ISMS(情報セキュリティマネジメントシステム)の計画段階では、まず「リスク」の洗い出しから始める。

このリスクは「情報セキュリティ事故が起こる可能性」とも言え、次のような条件が揃った時に顕在化する。

リスクが顕在化する条件

価値のある情報資産

そもそも価値のある情報資産がなければ、リスクを考える余地はない。

脅威

損害を与える要因となるような、情報資産に対する脅威。
例えば、紙媒体の書類ならば「火」、PCであれば「マルウェア」などが脅威にあたる。

脆弱性

情報セキュリティ上の欠陥や弱点が脆弱性にあたり、脅威を受け入れてしまうものを指す。
例えば「マルウェア」を受け入れる脆弱性として、ウイルスソフトの未導入が挙げられる。

リスクと損失

リスクが顕在化した時に、次のような損失が発生する。

財産損失

設備や情報機器の故障・盗難などによる損失

責任損失

賠償責任による損失

純収益の損失

信用の失墜などにより収益が減少して発生する損失

人的損失

役員、従業員などが業務に従事できなくなることによる損失

組織に潜むリスク

情報セキュリティのリスクは、組織の内部だけに留まらず、外部にも存在する。

特に近年では、SNSによる情報発信のリスクが新たに生まれている。

オペレーショナルリスク

内部犯による情報漏洩など、自組織の業務活動に関連するリスク

サプライチェーンリスク

サプライヤーから納入される情報システムなどに関連するリスク
※納入されたシステムに意図しない機能が実装されていたなど

外部サービス利用のリスク

外部サービスを利用した際にウイルスに感染する、などのリスク

SNSによる情報発信リスク

不適切な発言による炎上など、SNSに関連するリスク

リスクアセスメント・リスクマネジメント

リスクを特定し、分析、評価する一連のプロセスを「リスクアセスメント」と言い、評価されたリスクに対応したり受容したりする一連のプロセスを「リスクマネジメント」と言う。

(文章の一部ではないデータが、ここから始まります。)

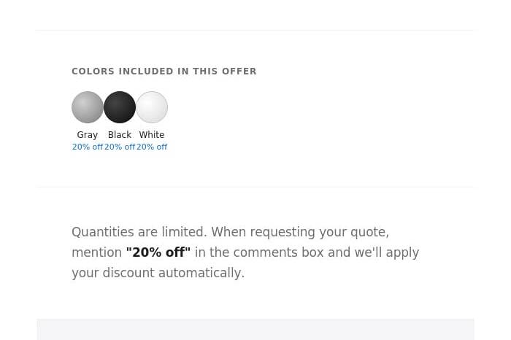This screenshot has height=340, width=511.
Task: Select the Black color swatch
Action: 120,107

なお、リスクマネジメントは「ISO 31000」として国際標準化され、日本では「JIS Q 31000」としてJIS化されている。

リスクアセスメントを行うことで「組織やシステムにどんなリスクが潜んでいるか」を明確にでき、限られた予算の中で最大の効果を出せるような情報セキュリティ対策の計画につなげることができる。

リスクアセスメントの手法

1. 情報資産の洗い出しと価値の算定

まず情報資産を特定し、機密性・完全性・可用性の観点から重要性を明確化する。

2. 脅威の洗い出し

情報資産に対する脅威を洗い出す。
その際、物理的・技術的・人的それぞれの要因から網羅的に検討する。

3. 脆弱性の洗い出し

脅威に対し、物理的・技術的・人的な要因から存在する脆弱性を洗い出す。

4. リスクの洗い出し

情報資産・脅威・脆弱性の関係性を分析し、考えられるリスクを洗い出す。

5. リスクの評価

リスクの評価手法は、定量的、定性的の大きく二つに分けることができる。

定量的リスク分析手法は、リスクの大きさを金額で評価する手法で、客観的な金額で評価を行うことができれば、リスク対策費用を見積もる上で有用だが、金額で見積もることが難しいリスクもあるので手法として完全に確立されたものではない。

定性的リスク分析手法は、リスクを金額以外(情報資産の重要性や脅威の大小など)で表す手法で、知識や経験の少ない評価者でも比較的評価がしやすい手法だ。
しかし主観も混じりやすいので、対象となる業務やシステムに詳しい人がレビューするなど、適切な対応が必要である。

リスク受容基準

評価されたリスクには、適切な手法で対応する。

ただし、洗い出されたリスクの全てを無くす事は現実的に不可能で、リスクを減らせば減らすほどかかる費用は大きくなる。

そこで、どの程度のリスクであれば組織として受容できるかの基準を明確にする必要がある。

これをリスク受容基準と言い、組織の責任者が費用対効果を考慮しながら、受容できるリスクの水準を決定する。

リスク対応

リスクの評価結果に基づき、情報セキュリティを維持するための具体的な対策を決定する。

その際、損失の発生を防止、軽減するための手法を「リスクコントロール」と言い、損失が発生した場合の損失を補填するための手法を「リスクファイナンシング」と言う。

また、再発防止のためにも、被害状況の調査手法を定め文書化しておくことも大事だ。